- Task item:
Keeping every line intact, repeat the data word for word.

- Data excerpts:
=== Section Start ===

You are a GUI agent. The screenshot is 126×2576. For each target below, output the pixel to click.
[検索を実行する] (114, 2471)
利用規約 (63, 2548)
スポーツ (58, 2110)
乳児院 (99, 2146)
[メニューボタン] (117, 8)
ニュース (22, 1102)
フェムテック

=== Section End ===

- Solution:
You are a GUI agent. The screenshot is 126×2576. For each target below, output the pixel to click.
[検索を実行する] (114, 2471)
利用規約 (63, 2548)
スポーツ (58, 2110)
乳児院 (99, 2146)
[メニューボタン] (117, 8)
ニュース (22, 1102)
フェムテック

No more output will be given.